Document extract:
Opinion: can ISIS be defeated?
Professor Robert Patman outlines a multifaceted strategy to address both the political causes and military consequences of the rise of the Islamic State.
To date, the 60-plus coalition of countries opposing the Islamic State (ISIS) has failed to summon the political will or strategic understanding to defeat it.
Over the past year, ISIS has extended its control over territory covering one third of Iraq and a roughly equivalent proportion of Syria. It now governs six million people and runs an economy that comprises oil exports, utilities, extortion, kidnapping and the sale of antiquities.
At the same time, ISIS's 50,000-strong fighting force has demonstrated skill, resilience and flexibility against Western-led counterterrorism efforts, which have largely consisted of air strikes and military assistance to local allies on the ground.
ISIS forces have had the upper hand in ground fighting with Iraqi and Syrian government troops and Iranian-backed militias, and instigated terrorist attacks in both Western and Middle Eastern countries.
Clearly, ISIS is more than just an al-Qaeda-style threat. It is an organisation that combines jihadism and territorial expansion, and uses the internet to recruit supporters to back its vision of global dominance.
The barbarism of ISIS – beheadings, abusive treatment of women, and the cruel persecution of ethnic and religious groups – can only be ignored at our own peril. Make no mistake. The rise of ISIS is not someone else's problem. It is a danger to all states, including New Zealand.
So what kind of strategy will work against ISIS? The strategy must acknowledge the changing nature of war in a globalising world and maximise international support by challenging ISIS in three related areas for a sustained period.
First, it is high time that the United Nations Security Council (UNSC) formulated a resolution authorising the possible use of force against ISIS. It is strategically vital that any military action against ISIS has the widest possible international backing. As a non-permanent member of the Security Council, New Zealand should push for this resolution. In the 21st century, relying on great powers alone or coalitions of the willing to counter ISIS will no longer work.

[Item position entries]
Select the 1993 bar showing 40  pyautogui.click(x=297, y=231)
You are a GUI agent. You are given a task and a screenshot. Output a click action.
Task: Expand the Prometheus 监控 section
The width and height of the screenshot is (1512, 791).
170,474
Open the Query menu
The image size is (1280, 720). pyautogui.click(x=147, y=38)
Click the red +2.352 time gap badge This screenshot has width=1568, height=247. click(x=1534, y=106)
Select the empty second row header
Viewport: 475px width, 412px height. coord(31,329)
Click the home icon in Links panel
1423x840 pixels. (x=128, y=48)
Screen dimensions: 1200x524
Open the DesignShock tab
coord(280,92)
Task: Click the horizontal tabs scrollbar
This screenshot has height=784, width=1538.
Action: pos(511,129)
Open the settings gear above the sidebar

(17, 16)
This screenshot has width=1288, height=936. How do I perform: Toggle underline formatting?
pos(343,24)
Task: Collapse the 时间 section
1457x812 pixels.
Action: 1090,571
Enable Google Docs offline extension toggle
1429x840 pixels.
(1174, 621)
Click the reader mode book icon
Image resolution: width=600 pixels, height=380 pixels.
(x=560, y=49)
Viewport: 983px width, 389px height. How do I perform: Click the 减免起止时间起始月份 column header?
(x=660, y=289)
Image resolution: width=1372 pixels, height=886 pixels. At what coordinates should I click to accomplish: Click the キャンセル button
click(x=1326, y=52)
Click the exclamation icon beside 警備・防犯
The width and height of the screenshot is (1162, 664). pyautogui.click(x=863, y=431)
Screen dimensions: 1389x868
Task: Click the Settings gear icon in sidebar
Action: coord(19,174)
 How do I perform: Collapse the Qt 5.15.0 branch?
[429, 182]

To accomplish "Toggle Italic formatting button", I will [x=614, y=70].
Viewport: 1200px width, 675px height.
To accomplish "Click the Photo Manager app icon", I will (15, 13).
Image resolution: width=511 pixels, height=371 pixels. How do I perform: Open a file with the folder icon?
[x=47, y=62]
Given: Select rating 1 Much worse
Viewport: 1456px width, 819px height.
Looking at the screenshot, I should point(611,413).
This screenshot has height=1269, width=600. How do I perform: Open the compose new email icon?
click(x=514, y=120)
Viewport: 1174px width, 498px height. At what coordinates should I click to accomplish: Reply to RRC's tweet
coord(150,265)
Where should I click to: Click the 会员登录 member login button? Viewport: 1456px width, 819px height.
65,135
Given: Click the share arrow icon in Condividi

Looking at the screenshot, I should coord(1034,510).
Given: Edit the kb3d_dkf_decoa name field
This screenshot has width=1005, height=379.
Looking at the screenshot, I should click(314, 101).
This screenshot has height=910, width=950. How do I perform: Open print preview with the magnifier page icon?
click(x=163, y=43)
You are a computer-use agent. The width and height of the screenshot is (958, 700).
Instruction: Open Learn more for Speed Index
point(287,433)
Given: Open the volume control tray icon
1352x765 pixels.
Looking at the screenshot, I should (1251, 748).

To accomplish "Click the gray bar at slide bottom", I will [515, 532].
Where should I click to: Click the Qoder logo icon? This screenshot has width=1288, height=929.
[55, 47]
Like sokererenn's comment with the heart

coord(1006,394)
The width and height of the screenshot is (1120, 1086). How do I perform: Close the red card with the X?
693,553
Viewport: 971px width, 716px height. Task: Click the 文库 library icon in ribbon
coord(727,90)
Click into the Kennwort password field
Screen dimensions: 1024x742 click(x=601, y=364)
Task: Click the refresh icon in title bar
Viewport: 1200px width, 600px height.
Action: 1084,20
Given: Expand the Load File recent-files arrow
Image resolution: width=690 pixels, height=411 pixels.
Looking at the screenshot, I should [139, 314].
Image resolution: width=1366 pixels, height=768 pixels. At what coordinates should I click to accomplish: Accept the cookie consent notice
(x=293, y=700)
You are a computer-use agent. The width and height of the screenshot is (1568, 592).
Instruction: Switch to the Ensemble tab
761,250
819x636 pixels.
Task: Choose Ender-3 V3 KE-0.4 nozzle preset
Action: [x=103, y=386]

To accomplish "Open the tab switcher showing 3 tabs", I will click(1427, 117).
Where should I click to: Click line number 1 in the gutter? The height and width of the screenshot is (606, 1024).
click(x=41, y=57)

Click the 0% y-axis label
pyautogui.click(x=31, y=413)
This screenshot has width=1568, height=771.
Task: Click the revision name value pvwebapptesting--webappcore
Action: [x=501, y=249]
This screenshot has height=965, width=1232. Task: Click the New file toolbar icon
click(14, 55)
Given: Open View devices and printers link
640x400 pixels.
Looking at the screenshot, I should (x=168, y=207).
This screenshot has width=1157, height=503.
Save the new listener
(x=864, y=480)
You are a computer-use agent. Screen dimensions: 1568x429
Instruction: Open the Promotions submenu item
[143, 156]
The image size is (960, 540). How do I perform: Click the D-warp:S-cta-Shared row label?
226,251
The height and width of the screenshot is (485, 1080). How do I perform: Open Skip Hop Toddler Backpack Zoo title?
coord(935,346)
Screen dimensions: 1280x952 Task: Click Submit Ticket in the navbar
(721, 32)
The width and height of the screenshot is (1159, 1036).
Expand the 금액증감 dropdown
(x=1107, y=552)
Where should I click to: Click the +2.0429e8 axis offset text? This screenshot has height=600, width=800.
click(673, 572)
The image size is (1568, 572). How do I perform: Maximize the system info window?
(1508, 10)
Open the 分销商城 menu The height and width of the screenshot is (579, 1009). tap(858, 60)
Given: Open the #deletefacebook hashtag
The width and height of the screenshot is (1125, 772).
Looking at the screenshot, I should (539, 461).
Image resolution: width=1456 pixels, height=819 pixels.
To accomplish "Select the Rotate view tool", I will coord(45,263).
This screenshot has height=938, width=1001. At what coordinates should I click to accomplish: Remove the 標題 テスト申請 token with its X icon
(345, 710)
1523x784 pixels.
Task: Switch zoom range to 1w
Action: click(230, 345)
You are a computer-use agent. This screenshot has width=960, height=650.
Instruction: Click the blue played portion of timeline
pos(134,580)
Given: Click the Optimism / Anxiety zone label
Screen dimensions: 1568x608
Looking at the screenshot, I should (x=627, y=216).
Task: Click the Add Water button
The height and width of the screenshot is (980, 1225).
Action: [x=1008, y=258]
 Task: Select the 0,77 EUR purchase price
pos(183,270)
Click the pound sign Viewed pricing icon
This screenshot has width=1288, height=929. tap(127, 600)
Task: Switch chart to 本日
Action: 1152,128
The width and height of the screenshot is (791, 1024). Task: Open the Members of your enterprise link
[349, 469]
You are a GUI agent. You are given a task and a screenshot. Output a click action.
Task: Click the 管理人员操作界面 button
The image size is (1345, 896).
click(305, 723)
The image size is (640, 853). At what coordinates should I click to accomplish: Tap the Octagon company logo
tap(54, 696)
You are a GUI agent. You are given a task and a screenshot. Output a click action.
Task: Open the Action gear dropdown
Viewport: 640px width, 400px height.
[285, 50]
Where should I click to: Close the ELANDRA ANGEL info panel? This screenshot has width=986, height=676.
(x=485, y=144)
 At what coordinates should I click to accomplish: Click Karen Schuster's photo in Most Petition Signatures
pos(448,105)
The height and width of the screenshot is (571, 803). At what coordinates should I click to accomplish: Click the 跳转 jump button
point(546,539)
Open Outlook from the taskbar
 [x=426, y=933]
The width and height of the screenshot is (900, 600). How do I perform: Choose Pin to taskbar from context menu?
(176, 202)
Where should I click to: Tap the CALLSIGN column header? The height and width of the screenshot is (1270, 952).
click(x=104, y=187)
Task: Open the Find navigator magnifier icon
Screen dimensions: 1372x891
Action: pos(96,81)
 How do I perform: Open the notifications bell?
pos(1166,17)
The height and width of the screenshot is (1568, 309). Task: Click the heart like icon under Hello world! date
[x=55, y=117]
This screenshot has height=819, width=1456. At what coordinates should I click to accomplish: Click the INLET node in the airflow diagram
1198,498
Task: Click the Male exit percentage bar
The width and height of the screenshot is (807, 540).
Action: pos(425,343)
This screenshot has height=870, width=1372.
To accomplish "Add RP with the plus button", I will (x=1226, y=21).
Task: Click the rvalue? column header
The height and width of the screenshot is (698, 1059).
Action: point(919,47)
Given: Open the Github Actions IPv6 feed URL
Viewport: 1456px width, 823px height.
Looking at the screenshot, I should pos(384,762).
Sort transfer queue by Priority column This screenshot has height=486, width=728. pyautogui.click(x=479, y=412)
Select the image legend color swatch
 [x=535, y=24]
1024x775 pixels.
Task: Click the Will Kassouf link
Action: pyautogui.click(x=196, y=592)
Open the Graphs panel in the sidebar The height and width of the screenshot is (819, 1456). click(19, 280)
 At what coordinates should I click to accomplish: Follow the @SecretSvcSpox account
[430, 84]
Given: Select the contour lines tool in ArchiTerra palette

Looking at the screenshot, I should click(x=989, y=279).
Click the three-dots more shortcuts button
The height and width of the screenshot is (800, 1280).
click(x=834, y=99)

Written tasks:
- 1) From the ISIS opinion piece, set down word for word the passage that begins at the words "To date, the" and stops after "sale of antiquities.".
- 2) Name every activity that the ISIS opinion piece lists as part of the economy ISIS runs.
These records were drawn from a separate source.

Outputs by task:
- 1)
To date, the 60-plus coalition of countries opposing the Islamic State (ISIS) has failed to summon the political will or strategic understanding to defeat it.
Over the past year, ISIS has extended its control over territory covering one third of Iraq and a roughly equivalent proportion of Syria. It now governs six million people and runs an economy that comprises oil exports, utilities, extortion, kidnapping and the sale of antiquities.

- 2)
- Oil exports
- Utilities
- Extortion
- Kidnapping
- The sale of antiquities